Avoidance in Misophonia
Briefly

Avoidance in Misophonia
"Like nearly everyone with misophonia, my young adult son avoids sights and sounds that trigger reactions. He removes himself or keeps away. These strategies appear universal. For example, someone triggered by chewing might avoid both a movie theater and a buffet. Avoidance is extremely effective. No trigger, no reaction, no problem. Coping costs no money. People consult neither doctor nor Tarot deck for this informal strategy. Avoidance is ubiquitous in misophonia."
"For example, people with misophonia generally use "freeze/flight/fight" and "defense response" to describe reactions. The phrases paint an accurate picture of the body. Both objectively real threats and objectively benign triggers activate the autonomic nervous system. However, neither phrase describes the danger. Threat! Where, what? The way that language and the nonconscious defense system work draws attention to what's missing."
"We are impelled to focus on the threat we cannot see. But sufferers aren't primarily avoiding the threat (trigger). Focus on the threat feels right, but leads us in the wrong direction. Sufferers are avoiding the trigger's inevitable aftermath. Your sister's laugh or her gum aren't real problems. The problem is the toll that reactions take on mind, body, psyche, spirit, your day, relationships-you name it."

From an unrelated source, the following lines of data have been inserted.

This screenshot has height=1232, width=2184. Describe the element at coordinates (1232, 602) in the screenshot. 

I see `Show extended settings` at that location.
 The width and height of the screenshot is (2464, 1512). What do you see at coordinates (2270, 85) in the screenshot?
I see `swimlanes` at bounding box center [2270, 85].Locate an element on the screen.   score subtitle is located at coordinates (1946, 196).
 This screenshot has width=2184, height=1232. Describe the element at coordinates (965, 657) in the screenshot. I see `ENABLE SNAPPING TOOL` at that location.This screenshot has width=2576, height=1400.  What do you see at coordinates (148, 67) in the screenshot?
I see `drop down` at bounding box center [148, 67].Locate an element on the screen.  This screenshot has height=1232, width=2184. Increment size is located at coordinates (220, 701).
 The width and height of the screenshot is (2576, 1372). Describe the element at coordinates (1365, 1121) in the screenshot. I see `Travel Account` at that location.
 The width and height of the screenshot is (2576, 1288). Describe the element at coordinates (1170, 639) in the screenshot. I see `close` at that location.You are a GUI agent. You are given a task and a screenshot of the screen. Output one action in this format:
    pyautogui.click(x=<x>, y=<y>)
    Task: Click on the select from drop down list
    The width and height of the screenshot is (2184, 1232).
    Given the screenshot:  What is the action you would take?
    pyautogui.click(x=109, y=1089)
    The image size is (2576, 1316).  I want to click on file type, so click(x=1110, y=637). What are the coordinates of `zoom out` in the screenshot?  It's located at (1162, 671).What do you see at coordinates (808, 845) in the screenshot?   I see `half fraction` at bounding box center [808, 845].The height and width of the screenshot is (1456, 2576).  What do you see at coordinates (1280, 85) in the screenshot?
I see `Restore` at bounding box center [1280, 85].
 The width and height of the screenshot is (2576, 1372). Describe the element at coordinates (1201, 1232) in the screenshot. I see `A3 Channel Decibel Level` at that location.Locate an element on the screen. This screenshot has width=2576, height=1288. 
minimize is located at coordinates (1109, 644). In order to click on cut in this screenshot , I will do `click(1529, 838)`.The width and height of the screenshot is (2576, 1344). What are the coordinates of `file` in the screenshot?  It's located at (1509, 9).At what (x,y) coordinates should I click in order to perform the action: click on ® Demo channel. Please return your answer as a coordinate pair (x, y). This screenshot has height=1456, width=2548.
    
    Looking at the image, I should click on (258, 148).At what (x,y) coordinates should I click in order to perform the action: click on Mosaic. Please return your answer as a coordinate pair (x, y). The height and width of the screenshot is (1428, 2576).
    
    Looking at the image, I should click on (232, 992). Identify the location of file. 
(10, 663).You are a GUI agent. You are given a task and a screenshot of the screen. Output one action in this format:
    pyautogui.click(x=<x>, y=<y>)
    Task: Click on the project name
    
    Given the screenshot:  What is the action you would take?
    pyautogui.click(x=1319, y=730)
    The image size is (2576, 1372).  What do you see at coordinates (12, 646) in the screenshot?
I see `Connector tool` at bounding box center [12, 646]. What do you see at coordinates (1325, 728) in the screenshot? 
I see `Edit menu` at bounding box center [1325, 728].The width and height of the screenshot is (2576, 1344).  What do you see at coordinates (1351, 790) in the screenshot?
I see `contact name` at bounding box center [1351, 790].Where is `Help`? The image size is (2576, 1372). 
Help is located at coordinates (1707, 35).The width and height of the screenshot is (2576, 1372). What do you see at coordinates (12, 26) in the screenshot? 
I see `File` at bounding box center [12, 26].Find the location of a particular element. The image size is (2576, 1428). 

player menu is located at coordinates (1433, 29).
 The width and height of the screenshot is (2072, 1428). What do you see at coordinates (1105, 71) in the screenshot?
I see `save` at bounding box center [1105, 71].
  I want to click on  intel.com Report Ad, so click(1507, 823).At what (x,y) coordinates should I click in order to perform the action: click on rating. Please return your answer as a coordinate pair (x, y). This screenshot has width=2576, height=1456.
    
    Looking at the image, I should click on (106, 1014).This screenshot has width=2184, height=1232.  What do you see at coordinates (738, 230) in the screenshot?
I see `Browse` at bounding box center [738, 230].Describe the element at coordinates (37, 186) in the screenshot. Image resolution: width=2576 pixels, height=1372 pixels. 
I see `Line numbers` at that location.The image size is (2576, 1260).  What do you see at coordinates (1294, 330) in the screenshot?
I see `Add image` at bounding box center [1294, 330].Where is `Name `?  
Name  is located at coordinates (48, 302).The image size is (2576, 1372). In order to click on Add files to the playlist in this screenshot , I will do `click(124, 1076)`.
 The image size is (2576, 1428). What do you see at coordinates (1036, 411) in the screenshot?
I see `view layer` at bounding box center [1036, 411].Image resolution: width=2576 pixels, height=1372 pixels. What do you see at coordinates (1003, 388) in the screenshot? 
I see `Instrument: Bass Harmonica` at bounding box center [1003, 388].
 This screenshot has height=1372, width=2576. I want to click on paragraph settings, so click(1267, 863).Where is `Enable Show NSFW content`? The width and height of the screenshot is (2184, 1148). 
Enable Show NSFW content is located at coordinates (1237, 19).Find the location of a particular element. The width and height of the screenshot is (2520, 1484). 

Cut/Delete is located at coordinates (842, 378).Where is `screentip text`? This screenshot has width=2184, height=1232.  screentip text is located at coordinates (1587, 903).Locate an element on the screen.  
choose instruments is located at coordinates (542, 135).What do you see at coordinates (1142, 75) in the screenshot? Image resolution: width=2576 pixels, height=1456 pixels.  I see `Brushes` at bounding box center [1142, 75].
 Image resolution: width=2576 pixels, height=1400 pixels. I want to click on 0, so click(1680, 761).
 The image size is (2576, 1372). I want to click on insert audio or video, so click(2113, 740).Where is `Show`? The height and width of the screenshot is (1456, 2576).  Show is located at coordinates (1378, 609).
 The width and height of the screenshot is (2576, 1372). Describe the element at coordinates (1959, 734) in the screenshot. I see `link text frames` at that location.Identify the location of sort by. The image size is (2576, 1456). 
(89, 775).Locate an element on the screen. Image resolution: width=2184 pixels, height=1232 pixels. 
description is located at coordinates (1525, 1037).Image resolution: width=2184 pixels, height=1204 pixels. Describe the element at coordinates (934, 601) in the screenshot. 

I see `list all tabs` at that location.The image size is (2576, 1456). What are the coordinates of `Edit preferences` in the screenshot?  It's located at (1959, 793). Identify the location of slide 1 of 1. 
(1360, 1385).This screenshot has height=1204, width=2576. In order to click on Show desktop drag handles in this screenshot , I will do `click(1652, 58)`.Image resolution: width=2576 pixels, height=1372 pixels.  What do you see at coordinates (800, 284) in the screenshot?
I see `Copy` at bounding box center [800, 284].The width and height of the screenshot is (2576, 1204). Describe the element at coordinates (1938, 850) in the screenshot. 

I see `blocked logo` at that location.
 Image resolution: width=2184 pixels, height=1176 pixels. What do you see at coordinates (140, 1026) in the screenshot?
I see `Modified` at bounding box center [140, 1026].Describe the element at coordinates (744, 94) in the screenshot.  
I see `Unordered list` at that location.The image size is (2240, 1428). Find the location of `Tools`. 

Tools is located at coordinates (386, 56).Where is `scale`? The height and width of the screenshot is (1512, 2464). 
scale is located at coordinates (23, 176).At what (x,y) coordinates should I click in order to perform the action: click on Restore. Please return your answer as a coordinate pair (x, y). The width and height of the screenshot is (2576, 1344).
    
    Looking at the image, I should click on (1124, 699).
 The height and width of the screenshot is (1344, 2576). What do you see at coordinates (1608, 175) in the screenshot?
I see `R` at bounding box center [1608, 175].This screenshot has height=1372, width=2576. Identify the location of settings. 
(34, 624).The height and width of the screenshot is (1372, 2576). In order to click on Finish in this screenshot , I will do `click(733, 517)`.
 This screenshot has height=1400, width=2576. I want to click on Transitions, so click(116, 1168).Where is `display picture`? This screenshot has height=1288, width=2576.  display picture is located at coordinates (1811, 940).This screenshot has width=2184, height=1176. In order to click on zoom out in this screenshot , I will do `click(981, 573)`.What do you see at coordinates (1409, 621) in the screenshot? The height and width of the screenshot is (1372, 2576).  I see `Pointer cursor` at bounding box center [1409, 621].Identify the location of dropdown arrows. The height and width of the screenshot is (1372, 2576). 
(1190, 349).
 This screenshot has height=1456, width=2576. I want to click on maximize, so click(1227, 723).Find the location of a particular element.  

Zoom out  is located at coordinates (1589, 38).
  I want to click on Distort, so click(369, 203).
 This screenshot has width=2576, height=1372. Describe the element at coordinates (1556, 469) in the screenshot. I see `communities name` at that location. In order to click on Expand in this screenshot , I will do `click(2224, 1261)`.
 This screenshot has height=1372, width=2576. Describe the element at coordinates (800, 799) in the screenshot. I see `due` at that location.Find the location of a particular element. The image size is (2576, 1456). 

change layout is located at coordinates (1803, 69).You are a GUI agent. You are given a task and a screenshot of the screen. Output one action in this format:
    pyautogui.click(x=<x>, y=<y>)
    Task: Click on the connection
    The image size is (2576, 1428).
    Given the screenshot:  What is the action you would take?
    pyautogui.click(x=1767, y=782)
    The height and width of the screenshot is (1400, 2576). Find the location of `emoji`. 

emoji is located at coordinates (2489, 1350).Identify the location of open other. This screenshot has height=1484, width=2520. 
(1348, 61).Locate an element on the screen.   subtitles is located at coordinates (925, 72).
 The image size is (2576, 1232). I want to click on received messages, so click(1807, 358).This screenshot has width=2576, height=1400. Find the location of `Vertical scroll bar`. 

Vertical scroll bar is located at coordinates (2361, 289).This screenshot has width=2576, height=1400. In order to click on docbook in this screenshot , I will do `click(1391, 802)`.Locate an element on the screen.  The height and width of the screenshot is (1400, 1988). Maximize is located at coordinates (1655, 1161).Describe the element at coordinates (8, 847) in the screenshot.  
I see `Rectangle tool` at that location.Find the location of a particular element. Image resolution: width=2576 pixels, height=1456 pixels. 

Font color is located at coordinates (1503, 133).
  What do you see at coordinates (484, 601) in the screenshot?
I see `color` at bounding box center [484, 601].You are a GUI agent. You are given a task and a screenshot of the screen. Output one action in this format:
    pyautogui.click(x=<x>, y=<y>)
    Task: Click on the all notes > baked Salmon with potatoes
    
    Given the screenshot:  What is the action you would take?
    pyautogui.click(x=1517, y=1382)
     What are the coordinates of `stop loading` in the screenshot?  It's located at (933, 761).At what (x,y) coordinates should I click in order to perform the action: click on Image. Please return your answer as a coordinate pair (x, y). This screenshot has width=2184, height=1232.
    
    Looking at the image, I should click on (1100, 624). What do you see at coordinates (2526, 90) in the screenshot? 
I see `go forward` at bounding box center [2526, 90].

People with misophonia commonly avoid sights and sounds that trigger reactions, using removal or distancing as universal, cost-free coping. Scientific research on misophonia has accelerated recently, with many more publications in the past year than during the condition's first two decades. Lived experience supplies practical knowledge and directions that science has not yet fully provided. Misophonic reactions resemble freeze/flight/fight and defense responses, with autonomic nervous system activation triggered by both real threats and benign stimuli. Sufferers principally avoid the inevitable aftermath of reactions—the cumulative toll on mind, body, psyche, spirit, daily life, and relationships—rather than the external trigger itself.